И все же в глубине души она понимает, что на месте Альфонсо мог быть кто угодно: другой герцог, знатный вельможа из Германии или Франции, троюродный брат из Испании. Отец нашел бы ей выгодную партию, ведь для того ее и вырастили: выйти замуж, связать знатные дома, рожать наследников мужчинам — например, Альфонсо.
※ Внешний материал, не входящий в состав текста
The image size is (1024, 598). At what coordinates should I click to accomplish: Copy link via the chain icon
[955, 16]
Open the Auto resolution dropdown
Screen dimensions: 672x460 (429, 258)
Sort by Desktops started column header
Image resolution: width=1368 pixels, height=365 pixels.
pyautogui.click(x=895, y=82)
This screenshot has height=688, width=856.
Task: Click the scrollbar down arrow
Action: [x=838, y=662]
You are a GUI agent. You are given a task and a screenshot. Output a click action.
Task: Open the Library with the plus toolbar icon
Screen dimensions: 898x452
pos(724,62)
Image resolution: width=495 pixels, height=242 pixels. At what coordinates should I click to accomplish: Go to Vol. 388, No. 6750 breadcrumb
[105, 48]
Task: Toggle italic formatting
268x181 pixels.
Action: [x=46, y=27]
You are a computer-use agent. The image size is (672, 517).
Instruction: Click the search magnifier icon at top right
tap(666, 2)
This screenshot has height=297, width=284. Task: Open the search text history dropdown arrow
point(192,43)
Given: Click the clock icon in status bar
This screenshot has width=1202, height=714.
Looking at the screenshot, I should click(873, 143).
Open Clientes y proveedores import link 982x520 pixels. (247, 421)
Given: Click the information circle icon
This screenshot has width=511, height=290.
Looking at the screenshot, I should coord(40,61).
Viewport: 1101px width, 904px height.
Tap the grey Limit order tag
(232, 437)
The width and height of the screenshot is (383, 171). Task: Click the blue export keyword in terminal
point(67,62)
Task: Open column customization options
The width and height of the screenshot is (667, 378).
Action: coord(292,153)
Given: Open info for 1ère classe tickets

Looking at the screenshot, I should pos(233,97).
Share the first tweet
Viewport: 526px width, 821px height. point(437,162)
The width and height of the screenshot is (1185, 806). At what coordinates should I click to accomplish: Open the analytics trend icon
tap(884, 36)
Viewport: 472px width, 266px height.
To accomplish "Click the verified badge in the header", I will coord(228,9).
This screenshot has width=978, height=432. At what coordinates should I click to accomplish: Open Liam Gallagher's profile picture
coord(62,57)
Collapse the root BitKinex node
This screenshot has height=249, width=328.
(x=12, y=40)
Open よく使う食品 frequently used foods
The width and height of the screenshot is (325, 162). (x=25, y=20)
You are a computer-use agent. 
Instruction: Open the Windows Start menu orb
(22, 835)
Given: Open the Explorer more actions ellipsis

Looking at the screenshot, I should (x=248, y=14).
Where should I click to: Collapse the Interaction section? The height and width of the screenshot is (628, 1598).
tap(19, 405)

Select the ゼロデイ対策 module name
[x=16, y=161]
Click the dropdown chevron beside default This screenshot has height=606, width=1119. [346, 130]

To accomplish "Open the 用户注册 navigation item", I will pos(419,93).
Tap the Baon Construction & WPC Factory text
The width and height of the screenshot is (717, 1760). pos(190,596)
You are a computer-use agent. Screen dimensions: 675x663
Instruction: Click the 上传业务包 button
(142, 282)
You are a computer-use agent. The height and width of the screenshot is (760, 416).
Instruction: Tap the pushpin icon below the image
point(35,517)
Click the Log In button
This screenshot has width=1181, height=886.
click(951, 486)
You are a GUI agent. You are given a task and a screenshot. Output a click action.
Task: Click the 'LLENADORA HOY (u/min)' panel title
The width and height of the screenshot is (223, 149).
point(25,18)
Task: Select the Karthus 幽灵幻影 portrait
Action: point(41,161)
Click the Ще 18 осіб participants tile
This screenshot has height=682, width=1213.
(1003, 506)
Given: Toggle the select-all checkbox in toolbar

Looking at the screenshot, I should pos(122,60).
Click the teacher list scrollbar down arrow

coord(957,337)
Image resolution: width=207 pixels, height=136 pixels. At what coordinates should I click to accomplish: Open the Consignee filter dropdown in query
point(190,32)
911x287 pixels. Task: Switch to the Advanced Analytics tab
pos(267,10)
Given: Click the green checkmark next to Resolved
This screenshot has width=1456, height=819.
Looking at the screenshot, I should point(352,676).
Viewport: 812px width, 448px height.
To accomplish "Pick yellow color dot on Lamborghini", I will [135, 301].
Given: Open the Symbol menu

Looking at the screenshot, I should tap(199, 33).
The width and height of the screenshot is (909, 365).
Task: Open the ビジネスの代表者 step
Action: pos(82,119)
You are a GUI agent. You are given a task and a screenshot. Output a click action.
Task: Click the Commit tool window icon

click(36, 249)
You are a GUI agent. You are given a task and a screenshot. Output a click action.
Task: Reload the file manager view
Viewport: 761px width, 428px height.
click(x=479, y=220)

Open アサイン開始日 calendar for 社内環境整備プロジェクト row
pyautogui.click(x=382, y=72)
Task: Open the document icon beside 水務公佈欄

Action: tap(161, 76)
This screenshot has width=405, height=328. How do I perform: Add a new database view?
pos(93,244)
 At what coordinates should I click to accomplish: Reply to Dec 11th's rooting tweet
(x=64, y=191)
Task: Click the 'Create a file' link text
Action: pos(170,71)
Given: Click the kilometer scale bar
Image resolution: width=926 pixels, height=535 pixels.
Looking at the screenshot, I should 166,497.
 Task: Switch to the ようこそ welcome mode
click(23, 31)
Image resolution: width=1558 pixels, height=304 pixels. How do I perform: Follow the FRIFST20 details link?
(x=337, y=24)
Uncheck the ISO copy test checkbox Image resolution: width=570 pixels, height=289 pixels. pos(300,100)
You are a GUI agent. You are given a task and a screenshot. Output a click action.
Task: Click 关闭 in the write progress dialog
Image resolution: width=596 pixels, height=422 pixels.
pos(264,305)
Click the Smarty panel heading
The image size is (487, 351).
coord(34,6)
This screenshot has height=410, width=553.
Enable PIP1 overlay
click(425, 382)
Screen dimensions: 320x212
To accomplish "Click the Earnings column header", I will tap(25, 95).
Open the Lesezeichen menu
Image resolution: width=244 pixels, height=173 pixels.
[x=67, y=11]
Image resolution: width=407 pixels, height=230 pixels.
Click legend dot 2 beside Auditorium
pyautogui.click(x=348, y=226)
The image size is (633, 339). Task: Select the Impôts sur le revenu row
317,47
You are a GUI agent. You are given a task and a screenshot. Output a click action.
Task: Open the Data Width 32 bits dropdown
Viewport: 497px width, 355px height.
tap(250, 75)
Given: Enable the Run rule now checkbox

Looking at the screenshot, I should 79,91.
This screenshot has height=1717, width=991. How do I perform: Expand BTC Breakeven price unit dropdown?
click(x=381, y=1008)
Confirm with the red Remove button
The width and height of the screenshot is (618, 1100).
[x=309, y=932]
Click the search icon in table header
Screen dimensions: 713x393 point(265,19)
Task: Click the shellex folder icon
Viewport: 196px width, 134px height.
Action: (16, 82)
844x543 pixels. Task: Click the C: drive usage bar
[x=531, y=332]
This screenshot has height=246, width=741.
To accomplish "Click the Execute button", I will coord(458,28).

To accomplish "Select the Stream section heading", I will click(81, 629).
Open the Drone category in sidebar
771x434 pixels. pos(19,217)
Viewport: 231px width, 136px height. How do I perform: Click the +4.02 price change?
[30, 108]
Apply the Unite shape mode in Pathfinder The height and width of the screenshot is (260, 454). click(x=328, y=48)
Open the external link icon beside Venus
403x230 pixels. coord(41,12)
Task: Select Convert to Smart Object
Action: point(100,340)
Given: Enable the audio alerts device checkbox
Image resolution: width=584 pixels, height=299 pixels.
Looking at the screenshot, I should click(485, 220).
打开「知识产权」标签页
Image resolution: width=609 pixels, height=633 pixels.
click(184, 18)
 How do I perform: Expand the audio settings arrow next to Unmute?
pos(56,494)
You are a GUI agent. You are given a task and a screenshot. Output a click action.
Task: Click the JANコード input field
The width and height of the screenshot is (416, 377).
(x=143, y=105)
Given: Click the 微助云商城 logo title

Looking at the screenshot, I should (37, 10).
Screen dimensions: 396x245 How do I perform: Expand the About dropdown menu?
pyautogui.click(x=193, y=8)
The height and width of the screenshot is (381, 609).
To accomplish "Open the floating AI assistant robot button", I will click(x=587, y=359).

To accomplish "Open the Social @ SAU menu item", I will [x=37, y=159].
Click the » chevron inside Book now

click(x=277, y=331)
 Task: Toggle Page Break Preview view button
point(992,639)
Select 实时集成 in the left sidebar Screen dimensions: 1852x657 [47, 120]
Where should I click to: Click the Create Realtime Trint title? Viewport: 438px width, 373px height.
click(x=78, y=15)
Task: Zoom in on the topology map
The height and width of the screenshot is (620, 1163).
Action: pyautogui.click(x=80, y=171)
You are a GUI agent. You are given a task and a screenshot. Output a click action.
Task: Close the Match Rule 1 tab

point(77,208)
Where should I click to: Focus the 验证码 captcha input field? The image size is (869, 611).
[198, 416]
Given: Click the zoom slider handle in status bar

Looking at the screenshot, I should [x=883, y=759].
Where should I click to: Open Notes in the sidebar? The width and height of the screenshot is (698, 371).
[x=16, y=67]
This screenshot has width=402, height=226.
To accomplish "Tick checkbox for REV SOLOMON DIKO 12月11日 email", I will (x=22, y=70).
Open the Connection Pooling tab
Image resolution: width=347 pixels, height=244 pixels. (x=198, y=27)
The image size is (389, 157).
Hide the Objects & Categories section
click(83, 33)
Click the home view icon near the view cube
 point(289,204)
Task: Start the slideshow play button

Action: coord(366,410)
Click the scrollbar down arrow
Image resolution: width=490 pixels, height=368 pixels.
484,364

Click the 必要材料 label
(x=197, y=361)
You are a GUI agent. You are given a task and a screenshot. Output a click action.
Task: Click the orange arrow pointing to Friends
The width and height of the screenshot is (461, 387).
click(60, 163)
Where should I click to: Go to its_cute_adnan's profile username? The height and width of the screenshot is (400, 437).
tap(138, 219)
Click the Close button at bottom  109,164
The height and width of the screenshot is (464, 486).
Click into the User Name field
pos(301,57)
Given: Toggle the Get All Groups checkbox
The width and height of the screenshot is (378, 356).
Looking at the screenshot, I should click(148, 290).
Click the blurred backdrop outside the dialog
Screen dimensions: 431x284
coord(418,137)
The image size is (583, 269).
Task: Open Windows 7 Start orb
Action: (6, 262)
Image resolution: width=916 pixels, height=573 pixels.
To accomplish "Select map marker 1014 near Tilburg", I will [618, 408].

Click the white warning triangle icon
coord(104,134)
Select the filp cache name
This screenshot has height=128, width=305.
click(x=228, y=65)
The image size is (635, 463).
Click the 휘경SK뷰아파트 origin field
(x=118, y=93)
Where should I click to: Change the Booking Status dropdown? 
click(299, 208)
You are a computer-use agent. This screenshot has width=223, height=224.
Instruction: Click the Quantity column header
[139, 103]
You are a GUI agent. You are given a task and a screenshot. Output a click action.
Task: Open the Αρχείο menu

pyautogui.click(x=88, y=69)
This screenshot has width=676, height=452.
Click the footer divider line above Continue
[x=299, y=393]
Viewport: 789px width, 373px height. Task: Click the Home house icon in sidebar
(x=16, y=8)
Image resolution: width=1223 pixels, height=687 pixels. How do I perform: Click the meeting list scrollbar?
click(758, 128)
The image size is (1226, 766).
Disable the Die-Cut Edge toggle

А вот ее братьев готовили к будущей власти: учили сражаться, спорить, обсуждать, договариваться, хитрить, переигрывать, выжидать нужного момента, плести интриги, манипулировать, укреплять свое влияние. Им давали уроки риторики, правильного изложения, убеждения — как в устной речи, так и на письме. Каждое утро они упражняются в беге, прыжках, борьбе, тяжелой атлетике, фехтовании. Они умеют обращаться с мечом, кинжалом, луком, копьем, дротиком; готовы сражаться, изучили военное дело. Они подкованы в рукопашном бою: могут драться и кулаками, и ногами, на случай если на них нападут в помещении или на лестнице, или придется защищаться на улице. Им преподали самые быстрые и действенные способы убийства врага, противника и вообще любого, кого нужно устранить.

Разумеется, ее муж прошел ту же подготовку. Как братья Лукреции — как и все правители, — Альфонсо умеет вычислять слабые места, знает, где посильнее нажать пальцами, а где покрепче стиснуть, между какими ребрами вонзать нож, какая часть шеи или позвоночника наиболее уязвима, какие вены быстрее изойдут кровью.